Exercise instructions:
Return the lines below that carry the word "Piirakat".

Input data:
========================

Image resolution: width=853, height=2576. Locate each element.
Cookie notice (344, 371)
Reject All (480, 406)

========================

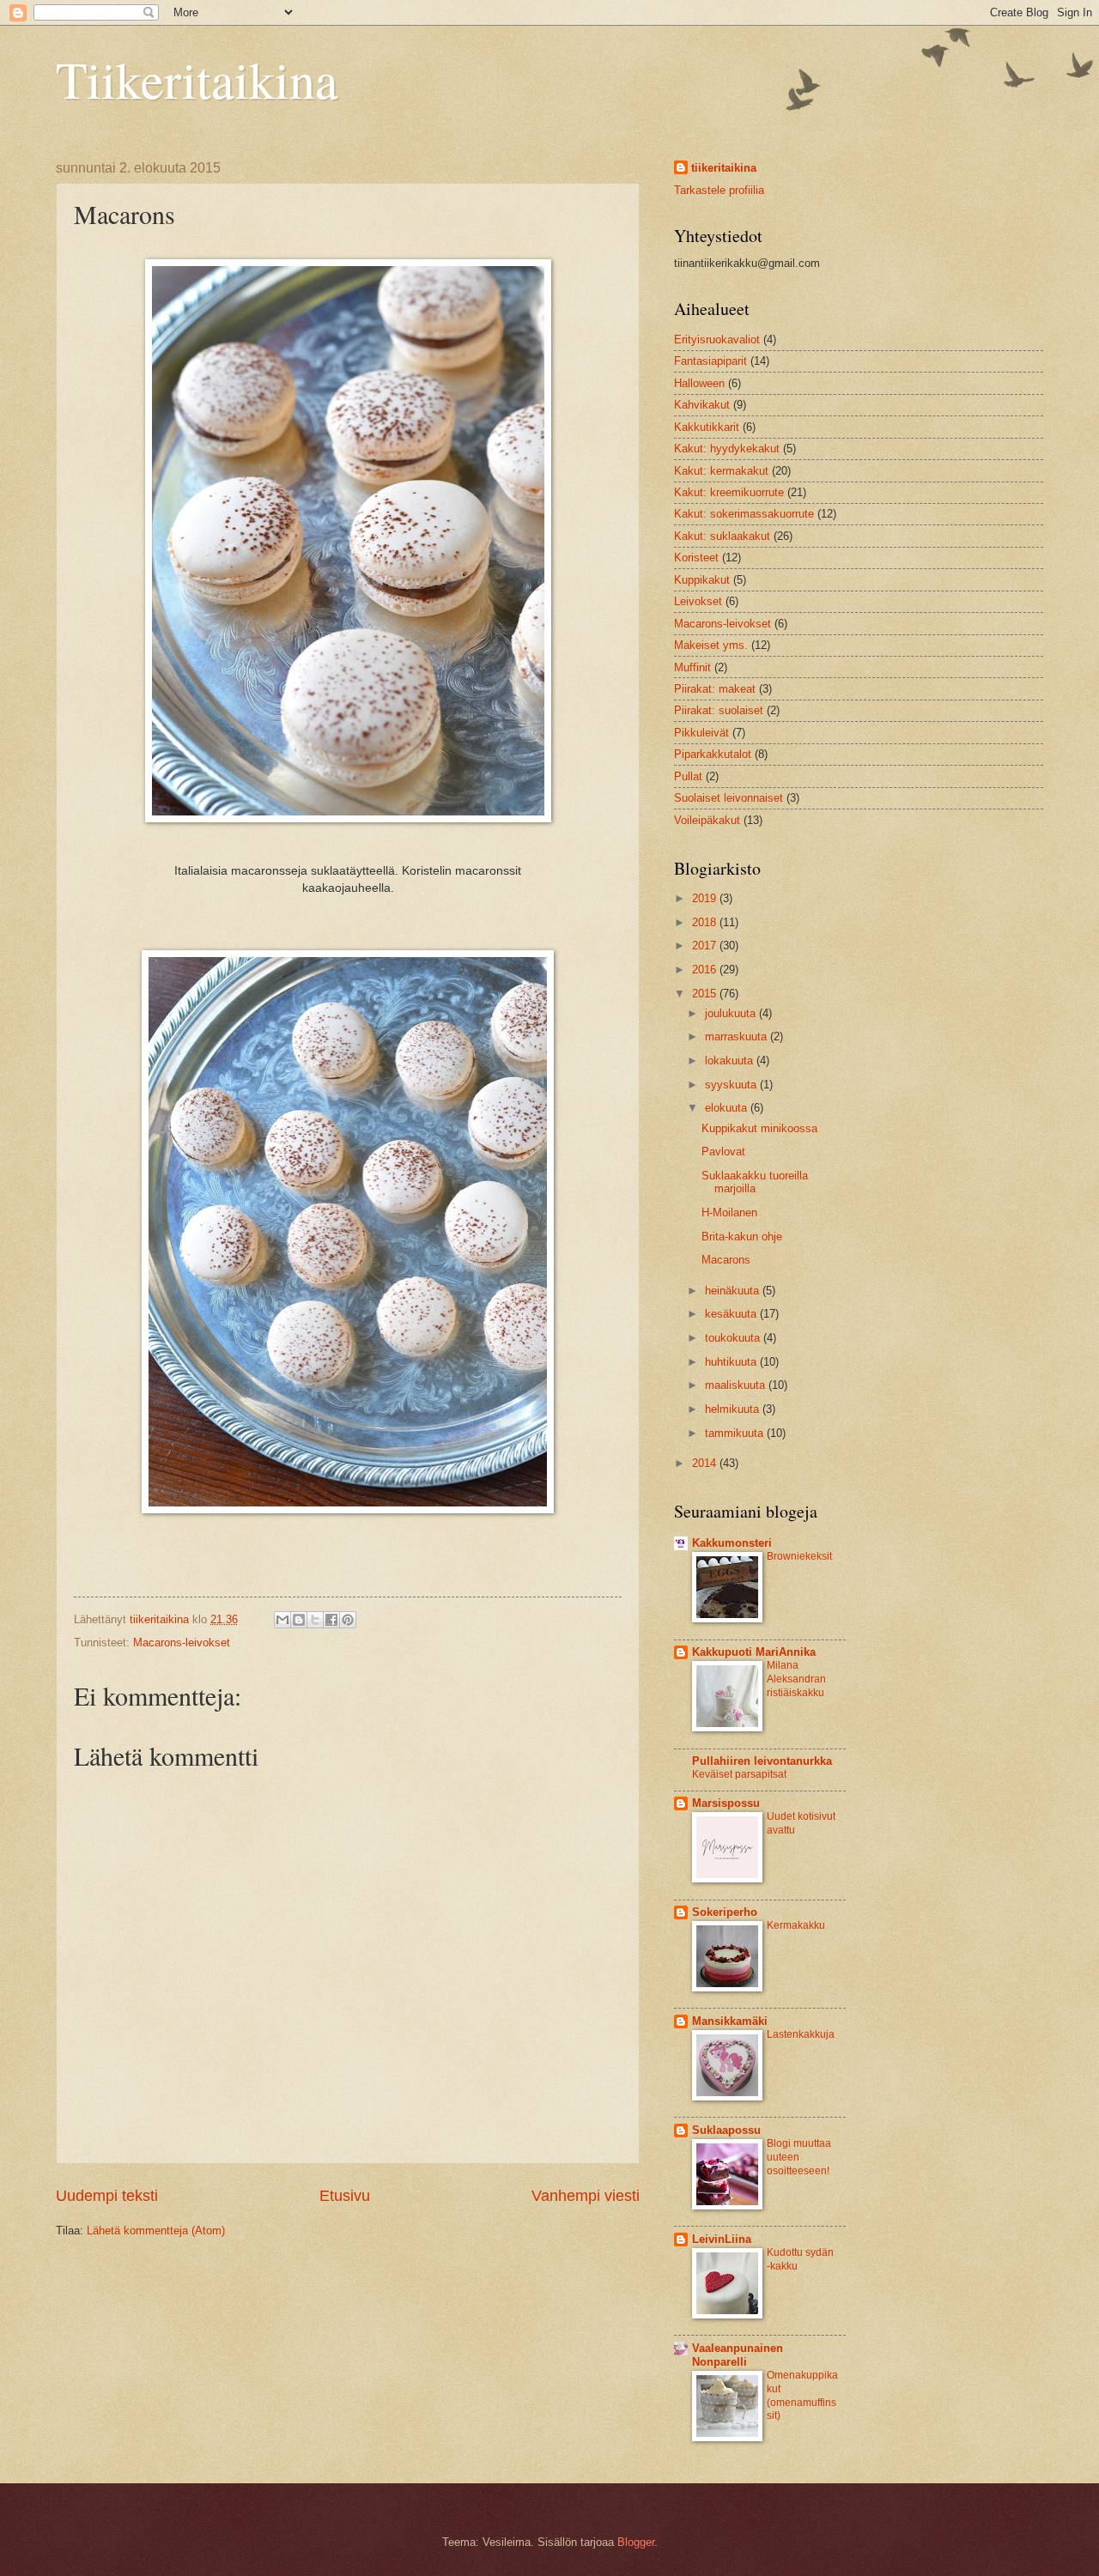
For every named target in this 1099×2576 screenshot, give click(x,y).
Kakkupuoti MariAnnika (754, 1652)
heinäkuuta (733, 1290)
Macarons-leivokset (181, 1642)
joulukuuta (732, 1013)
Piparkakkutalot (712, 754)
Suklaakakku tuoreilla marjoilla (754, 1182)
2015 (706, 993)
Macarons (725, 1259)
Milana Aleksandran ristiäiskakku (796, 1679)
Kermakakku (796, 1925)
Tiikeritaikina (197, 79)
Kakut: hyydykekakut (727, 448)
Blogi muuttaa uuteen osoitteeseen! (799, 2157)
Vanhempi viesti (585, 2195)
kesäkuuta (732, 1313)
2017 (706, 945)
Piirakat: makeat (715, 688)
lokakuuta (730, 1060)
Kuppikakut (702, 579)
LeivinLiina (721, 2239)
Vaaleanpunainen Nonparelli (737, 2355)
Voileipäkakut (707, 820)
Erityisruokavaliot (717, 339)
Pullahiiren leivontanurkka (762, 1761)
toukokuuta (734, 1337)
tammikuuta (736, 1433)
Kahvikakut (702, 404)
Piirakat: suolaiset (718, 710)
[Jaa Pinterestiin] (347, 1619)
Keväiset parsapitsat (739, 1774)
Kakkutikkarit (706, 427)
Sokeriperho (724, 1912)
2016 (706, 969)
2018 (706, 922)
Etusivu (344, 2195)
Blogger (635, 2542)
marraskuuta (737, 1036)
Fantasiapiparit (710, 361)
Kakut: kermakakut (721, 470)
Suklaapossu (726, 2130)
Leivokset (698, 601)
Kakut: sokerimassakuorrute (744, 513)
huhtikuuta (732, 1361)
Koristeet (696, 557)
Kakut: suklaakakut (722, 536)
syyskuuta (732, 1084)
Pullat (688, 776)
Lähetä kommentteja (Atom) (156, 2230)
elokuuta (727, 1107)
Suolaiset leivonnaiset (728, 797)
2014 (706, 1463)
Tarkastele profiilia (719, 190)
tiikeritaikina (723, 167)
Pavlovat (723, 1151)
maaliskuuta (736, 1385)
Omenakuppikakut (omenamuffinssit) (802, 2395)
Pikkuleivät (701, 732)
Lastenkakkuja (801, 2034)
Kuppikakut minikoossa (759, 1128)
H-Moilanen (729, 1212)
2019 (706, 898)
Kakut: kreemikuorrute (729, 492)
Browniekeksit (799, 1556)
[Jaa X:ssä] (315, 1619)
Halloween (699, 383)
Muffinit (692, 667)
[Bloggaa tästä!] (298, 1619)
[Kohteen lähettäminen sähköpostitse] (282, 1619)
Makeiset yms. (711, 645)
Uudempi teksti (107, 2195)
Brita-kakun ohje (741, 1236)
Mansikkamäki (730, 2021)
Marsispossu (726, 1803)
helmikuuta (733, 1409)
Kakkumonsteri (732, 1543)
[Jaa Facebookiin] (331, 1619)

========================

Exercise output:
Piirakat: makeat (715, 688)
Piirakat: suolaiset (718, 710)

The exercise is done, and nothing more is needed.